SOURCE DOCUMENT section start

(This post co-authored by Robin Hanson and Katja Grace.)
In the Battlestar Galactica TV series, religious rituals often repeated the phrase, “All this has happened before, and all this will happen again.” It was apparently comforting to imagine being part of a grand cycle of time. It seems less comforting to say “Similar conflicts happen out there now in distant galaxies.” Why?
Consider two possible civilizations, stretched either across time or space:
Time: A mere hundred thousand people live sustainably for a billion generations before finally going extinct.
Space: A trillion people spread across a thousand planets live for only a hundred generations, then go extinct.
Even though both civilizations support the same total number of lives, most observers probably find the time-stretched civilization more admirable and morally worthy. It is “sustainable,” and in “harmony” with its environment. The space-stretched civilization, in contrast, seems “aggressively” expanding and risks being an obese “repugnant conclusion” scenario. Why?
Finally, consider that people who think they are smart are often jealous to hear a contemporary described as “very smart,” but are much happier to praise the genius of a Newton, Einstein, etc. We are far less jealous of richer descendants than of richer contemporaries. And there is far more sibling rivalry than rivalry with grandparents or grandkids. Why?

SOURCE DOCUMENT section end

▶ **WHAT THE TASK ASKS**: Reproduce the entire post above on time-stretched and space-stretched civilizations word for word.

DATA EXCERPT section start

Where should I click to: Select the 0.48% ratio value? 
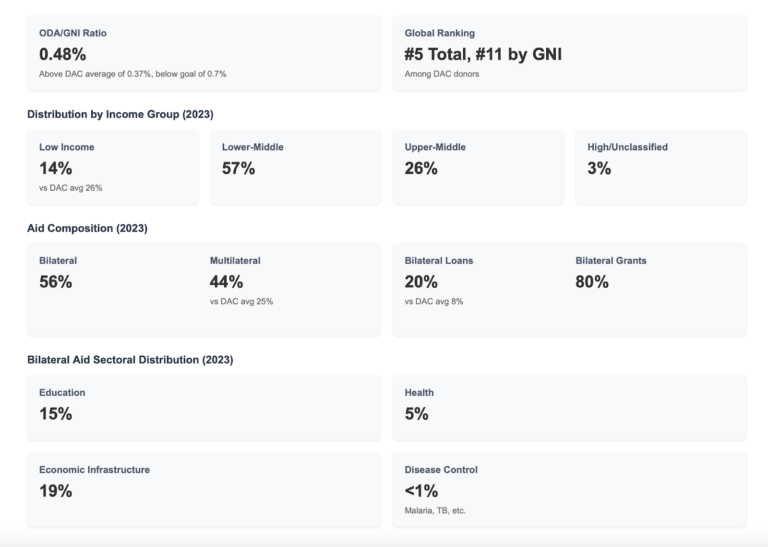[63, 54]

DATA EXCERPT section end

▶ **WORKED SOLUTION**:
(This post co-authored by Robin Hanson and Katja Grace.)
In the Battlestar Galactica TV series, religious rituals often repeated the phrase, “All this has happened before, and all this will happen again.” It was apparently comforting to imagine being part of a grand cycle of time. It seems less comforting to say “Similar conflicts happen out there now in distant galaxies.” Why?
Consider two possible civilizations, stretched either across time or space:
Time: A mere hundred thousand people live sustainably for a billion generations before finally going extinct.
Space: A trillion people spread across a thousand planets live for only a hundred generations, then go extinct.
Even though both civilizations support the same total number of lives, most observers probably find the time-stretched civilization more admirable and morally worthy. It is “sustainable,” and in “harmony” with its environment. The space-stretched civilization, in contrast, seems “aggressively” expanding and risks being an obese “repugnant conclusion” scenario. Why?
Finally, consider that people who think they are smart are often jealous to hear a contemporary described as “very smart,” but are much happier to praise the genius of a Newton, Einstein, etc. We are far less jealous of richer descendants than of richer contemporaries. And there is far more sibling rivalry than rivalry with grandparents or grandkids. Why?